Latest post:

#karma  is a concept often misunderstood in the West, to the point of making Asians laugh. Recently, I came across three funny instances
June 12th, 2012 (June 13th, 2012)
illustration

illustration (attribution, if any possible, is at the end of the article)

#karma  is a concept often misunderstood in the West, to the point of making Asians laugh. Recently, I came across three funny instances:
1/ someone interested in #Buddhism  reacted to a point on vegetarianism with the view of karma from... the Jains. Hinduism, Jainism and Buddhism all share the concept of karma (influencing this life and rebirth) but disagree on what plants karmic seeds: ritual acts, all actions or intentions...
2/ someone tried to support another human being by claiming having "seen karma in action and when karma comes around it takes no prisoners and you will be victorious!!" I expected us to agree when I warned against the temptation of "blame" visible in the discussion, but I attracted heavy criticism instead...
3/ someone suggested Tibetans might have been really bad people in previous lives, and have really bad karma, to suffer what they go through now with China...

So...
1/ Karma in Buddhism relates to intention. If you kill some insect without intention of killing, it's not bad karma, it's not good karma, it just has no karma attached. Deliberately not taking precautions is bad intention... If you exhaust resources and make other beings starve, the karmic consequences relate to the intention: if you exhausted resources out of greed and eating more than you needed, bad karma; if you exhausted resources inadvertently, having paid attention and being utterly convinced there was enough for everyone, no karma.
2/ Karma in Buddhism does not "turn around" by itself. It does so only by us changing our perspectives and habits (intentions or actions (physical translations of our intentions)); hence the best way to support someone to get a better karma is to question their intentions, perspectives and behaviours. Only by changing intentions can one change karma. Karma is not a promise that things will get better when they're bad, like some kind of pendulum.
3/ Karma in Buddhism is not a retribution law. What leads to suffering according to Buddhism is craving and attachment. Maybe a strong reason why Tibetans suffer today is their particularly strong attachment to the Himalayan plateau or to specifics of the Tibetan culture (and nobody would be surprised if such specific attachments could lead to rebirth in Tibet)... Attempting to interpret the karma of others —commonly to justify that they're "paying" for bad karma, and that it's thus acceptable not to help them— constitute a massive waste of time —and a missed opportunity for compassion!

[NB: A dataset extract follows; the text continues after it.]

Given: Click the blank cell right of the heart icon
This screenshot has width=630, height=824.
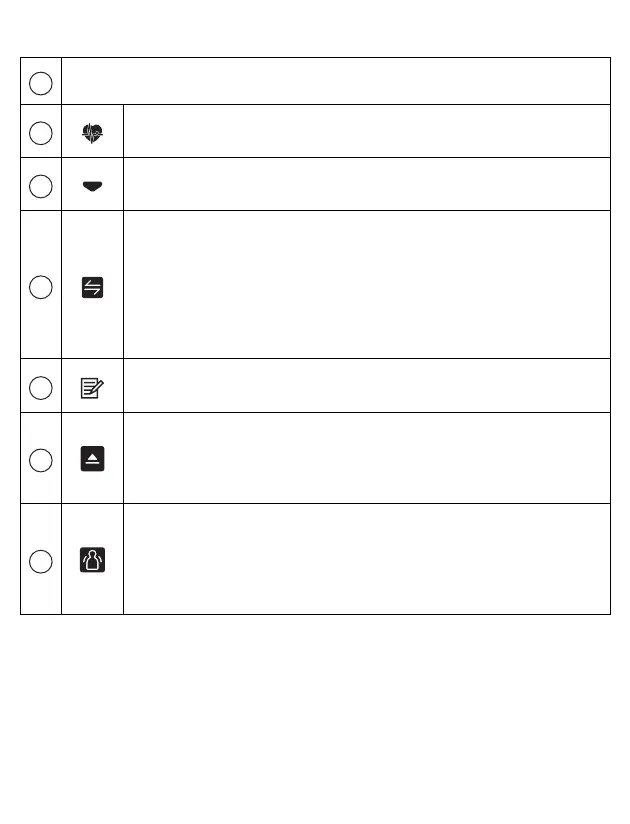Looking at the screenshot, I should pos(366,131).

Firstly, karma is not the only law: physical laws, biological laws, psychological laws also exist. Not everything is explained by karma. Shortcuts regularly lead to forgetting this (and 'assign' to karma what has nothing to do with it).
Secondly, karmic law is a moral law, but not a retribution law; it doesn't try to balance good and bad, it doesn't promise you any punishment or reward. It combines two aspects: it recognises the existence of tendencies —similar stimuli repeatedly get similar (re)actions from us— and it recognises "cause and effect." Karma basically states that if you keep repeating a particular (re)action, or keep having a particular intention, one day or another you will certainly face the moral consequences... It is "cause and effect" rather than retribution in the sense that no superior entity decrees for you what's wholesome or unwholesome. You will reap what you have intentionally sown; that's it. Ignorance of the karmic consequences does not shield you from the consequences, but lack of intention does. Ultimately, we all know that we all seek happiness and that we're inter-dependent... so we don't need any moral authority to tell us what's wholesome or not.
Finally, there is no determinism for one act: previous acts may have planted opposite karma, other conditions and other laws may interfere... There is determinism —hence a karmic 'law'— only if you keep repeating acts: as circumstances change, 'one day' they will be ripe for you to face the moral consequences of that repeated intention. That might be the first day, or that might be in a far future... The lack of absolute act-by-act determinism is quite key to attaining Liberation: it lets opportunities arise to compensate for bad acts before their consequences ripen, it lets opportunities arise to get out of the cycle altogether (by de-automating our reactions, thus getting free of cravings and tendencies)... and yes, sometimes other circumstances actually hinder good karma. Not everything is explained by karma (in particular from a single intention/act) & karma is not the only law.

The one thing that matters with karma is: if you repeat intentions (incl. based on ignorance, misunderstandings, etc.), you'll eventually face their moral consequences. So the pertinent question is: how do you want to behave from now on?